La protagonista de esa trayectoria es quien, al igual que Calasso, lamenta el advenimiento de una era "ajena ya casi del todo a la de Gutenberg" y se pregunta, incluso, si todavía es gratificante contar a los demás las propias lecturas: "¿sigue siéndolo cuando una inmensa mayoría de quiénes antes te gratificaban se alza de hombros, vuelve la mirada hacia su tableta, smartphone o videojuego de turno y sigue deslumbrado por la luz metálica que irradia?".

Sin embargo, no todo le parece perdido. En la conferencia de 2013 que se reproduce íntegramente como apéndice de Por el gusto de leer, De Moura fijó su esperanza en el trabajo de los pequeños editores y en la supervivencia de los sellos literarios dentro de los grandes grupos editoriales mundiales.

Ese tipo de emprendedor es el que rescatan Leandro de Sagastizábal y Alejandra Giuliani en Un editor argentino: Arturo Peña Lillo (Eudeba, 176 páginas).
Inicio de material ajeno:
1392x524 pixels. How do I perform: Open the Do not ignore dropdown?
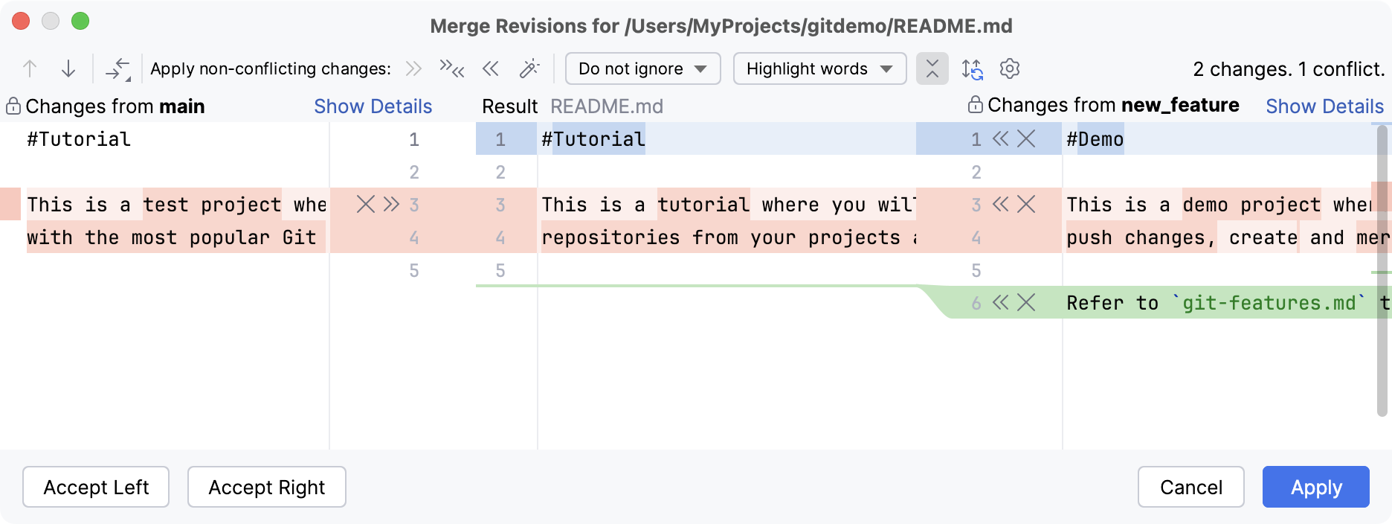point(642,68)
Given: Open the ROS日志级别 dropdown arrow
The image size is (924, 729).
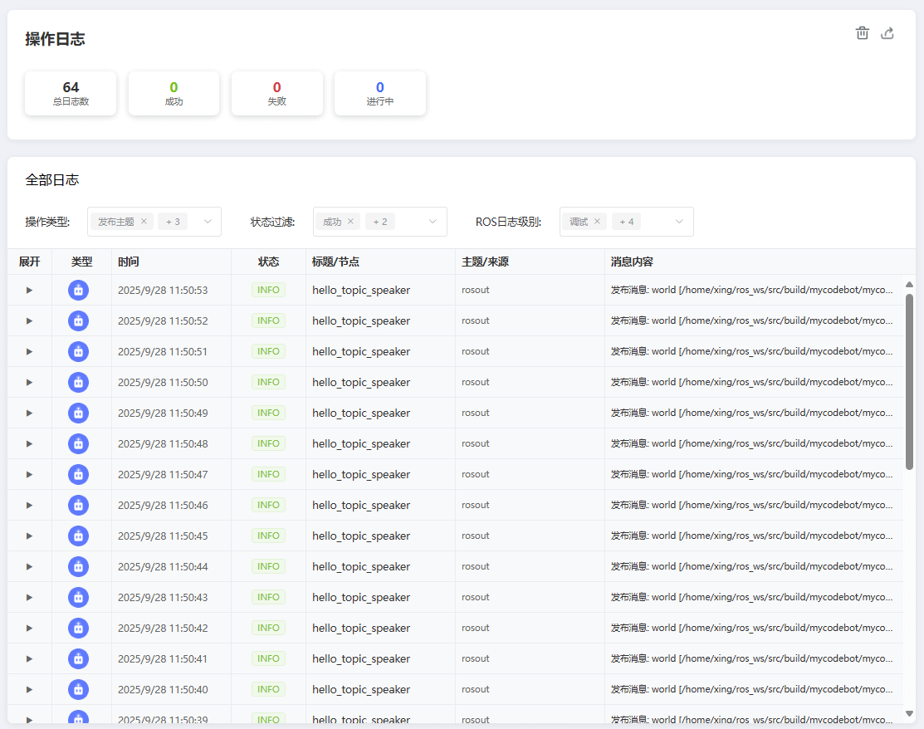Looking at the screenshot, I should point(679,222).
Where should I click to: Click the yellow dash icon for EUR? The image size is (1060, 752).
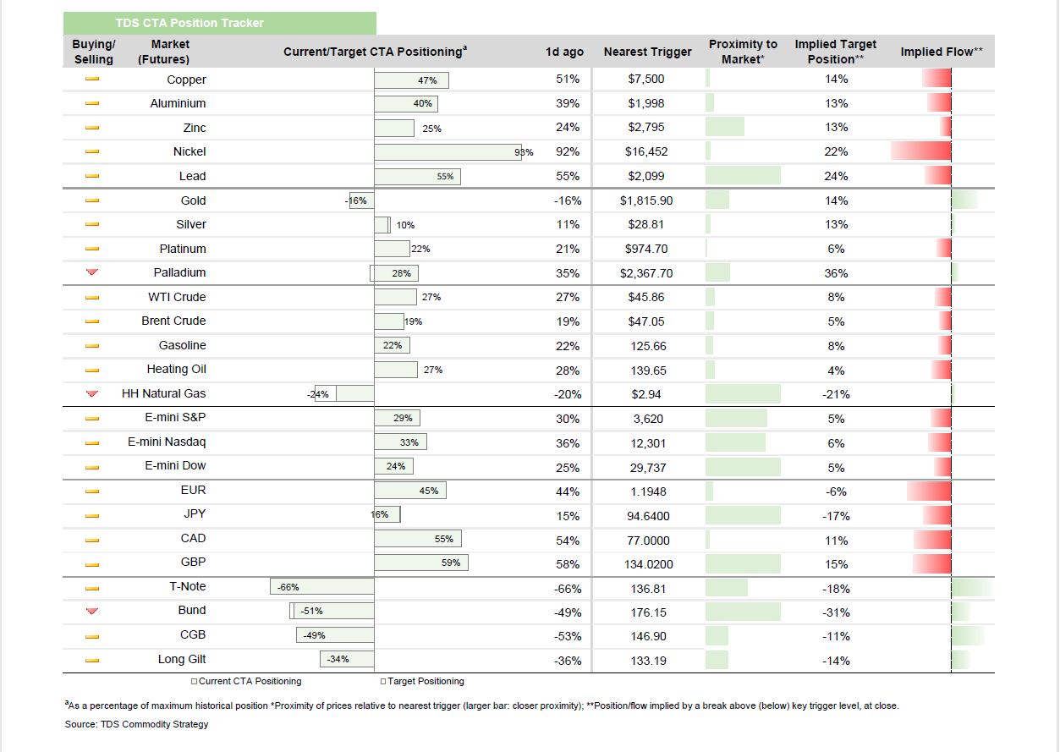coord(92,491)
Prolijo ensayo biográfico del que surge la imagen de Peña Lillo (nació en Chile en 1917 y murió en Buenos Aires en 2009) como otro de los editores de antaño a los que se reconocía por la línea coherente del catálogo que publicaban.

En su caso, con los sellos ALPE y A. Peña Lillo editor, se trató de un fondo editorial poblado desde mediados de la década de 1950 por ensayos históricos y políticos ligados en principio al revisionismo y al nacionalismo católico (su primer éxito fue la Historia de la Argentina, de Ernesto Palacio), en el que luego dio espacio a la llamada "izquierda nacional" representada en el prolífico Jorge Abelardo Ramos, al nacionalismo popular de Raúl Scalabrini Ortiz y Arturo Jauretche (acaso su máximo best seller), y por último a la izquierda peronista que encarnaban las obras de Rodolfo Ortega Peña y Eduardo Duhalde, ya tiznadas de marxismo.

Esos rasgos se manifestaron con claridad en la colección La Siringa (1959-1966), que se especializó, según el propósito expreso de Peña Lillo, en ediciones de gran tirada a precios económicos sobre política argentina y latinoamericana, su historia, economía y arte. Todo bajo el designio de una sola persona. "ƒl editor asume el protagonismo...-apuntan De Sagastizábal y Giuliani acerca de ese hito-. El seleccionará autores que escribirán especialmente para La Siringa, él decidirá cuáles son los problemas relevantes que hay que desmenuzar, él colaborará así con el proceso de inclusión de Latinoamérica en el nosotros de los argentinos".

Un editor argentino: Arturo Peña Lillo forma parte de la flamante colección "La vida y los libros" que la editorial Eudeba dedica a los "diferentes aspectos de la profesión de editar". El segundo volumen publicado en esa línea es Manual de supervivencia para editores del siglo XXI (Eudeba, 144 páginas) y pertenece a Fernando Estéves, un especialista en el tema. Balance apasionado y minucioso de los peligros y oportunidades que se ciernen sobre el sector, el Manual...finaliza con una recomendación inapelable ante cambios tecnológicos que su autor juzga irreversibles: "lo primero que debemos hacer "los editores del siglo XX" es dejar de sacralizar el papel".